As I hope that brief outline indicates, it is not just prose style that provokes comparisons with Proust. While the time frame in this novel is much longer (and the overall literary project much, much shorter), the writing tactic of using “strategic digressions” to explore in detail various people and aspects influenced by central elements is present in both works. Androgyny, homosexuality and gender-based sexual politics are another commonality. As is the sense of oppression that history and memory impose on individuals in whatever the present tense is of each section.
For this reader, that is where the comparison ends. Hollinghurst won the 2004 Booker Prize for A Line of Beauty and this novel has attracted some enthusiastic reviews which proclaim The Stranger’s Child as a contender this year. It is not for me — the prose started out flat, moved on to annoying and became even more self-indulgent and tedious as the novel wore on. I like Proust (and his style) but I am afraid the characters and world that Hollinghurst portrays never came to life for me. Unable to enrol in either story or style, I found the read a difficult slog. Then again, I had similar troubles last year with Howard Jacobson’s The Finkler Question and it went on to win the Prize so maybe my taste and that of the Booker jury will diverge again this year.
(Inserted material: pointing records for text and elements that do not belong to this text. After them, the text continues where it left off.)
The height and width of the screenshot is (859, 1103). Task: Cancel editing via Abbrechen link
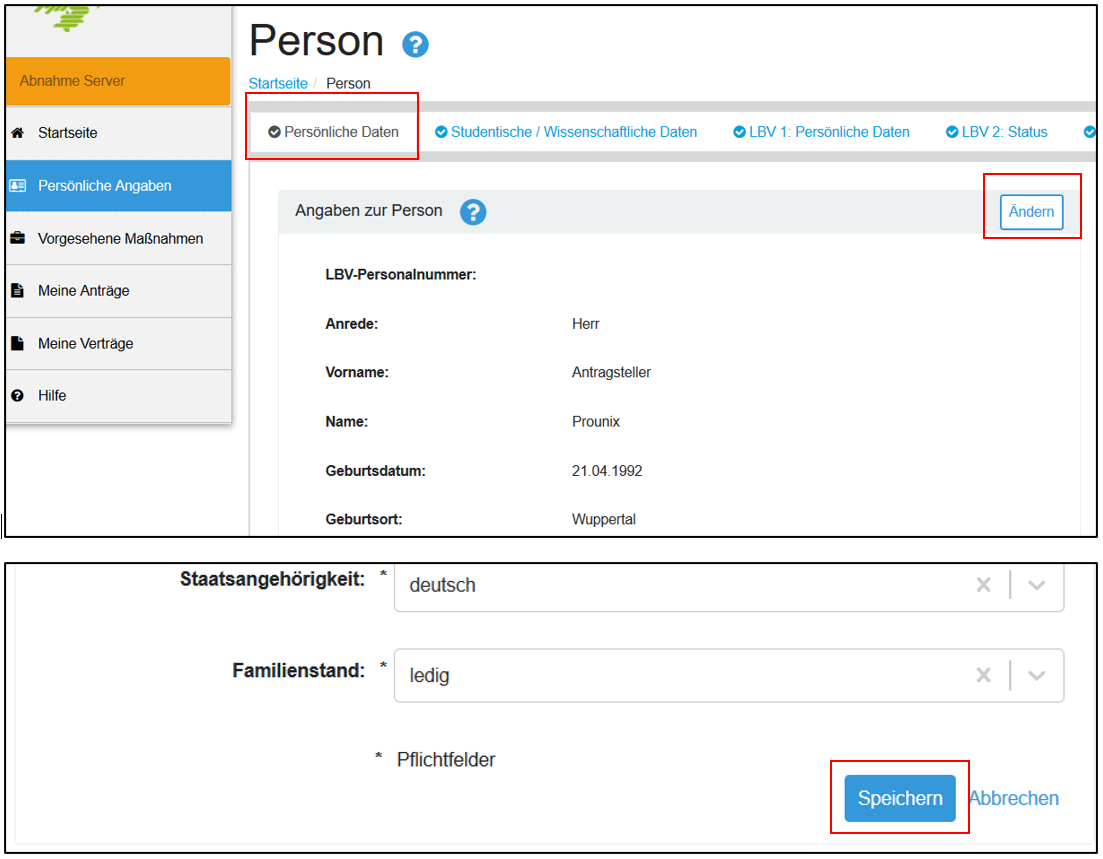(1013, 798)
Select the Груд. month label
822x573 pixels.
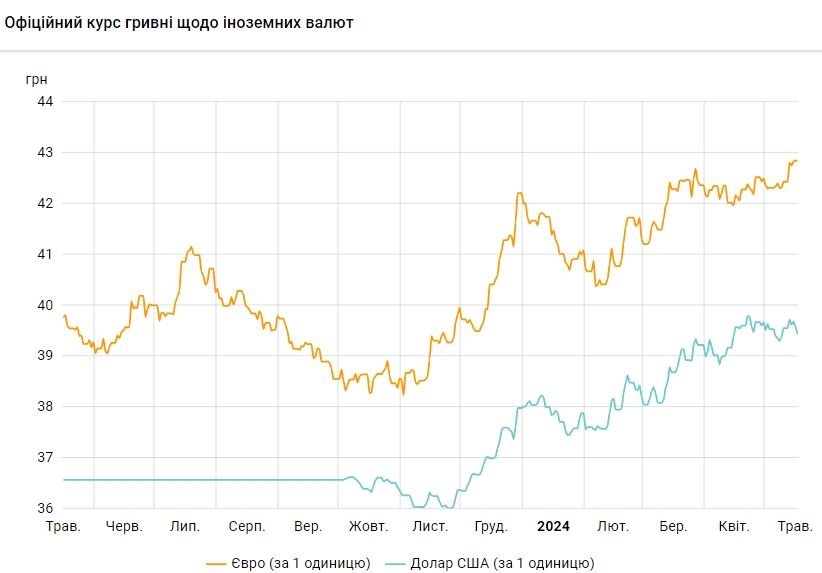click(x=490, y=526)
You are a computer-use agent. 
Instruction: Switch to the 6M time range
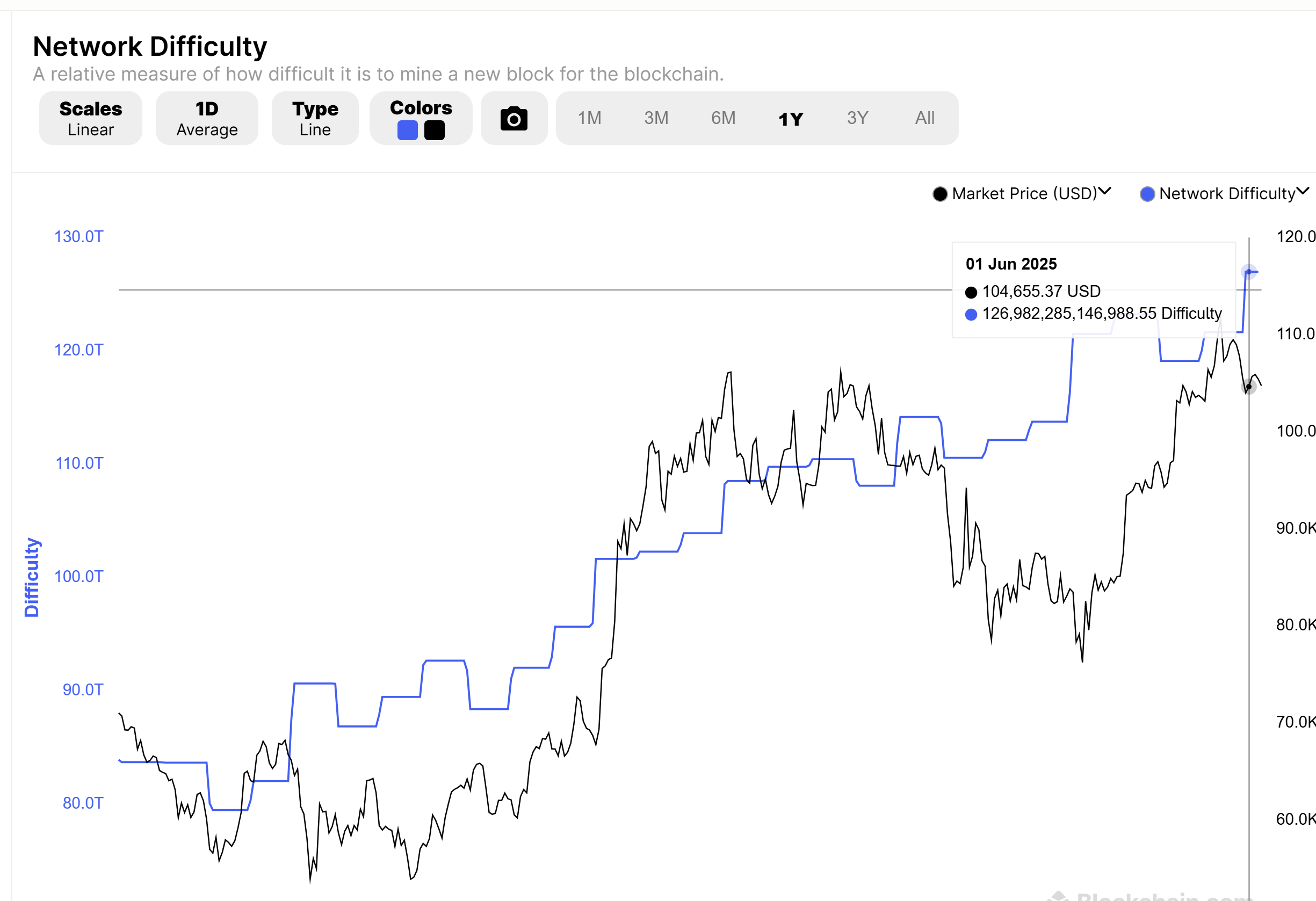tap(723, 118)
A note to North American readers: My copy of The Stranger’s Child was an Advanced Reading Copy from Alfred A. Knopf, not due for release in the U.S. and Canada until October — and that is the cover featured at the top of the review — so I am jumping the gun with this review because of Booker considerations. The U.K. version was released July 1 and I have included that cover. While each accurately captures an aspect of the book, my view would be that the maze of the U.K. cover is a better graphic reflection of the novel — for me, reading it was like venturing into a maze that ended up being not very interesting. Others have obviously found it more rewarding.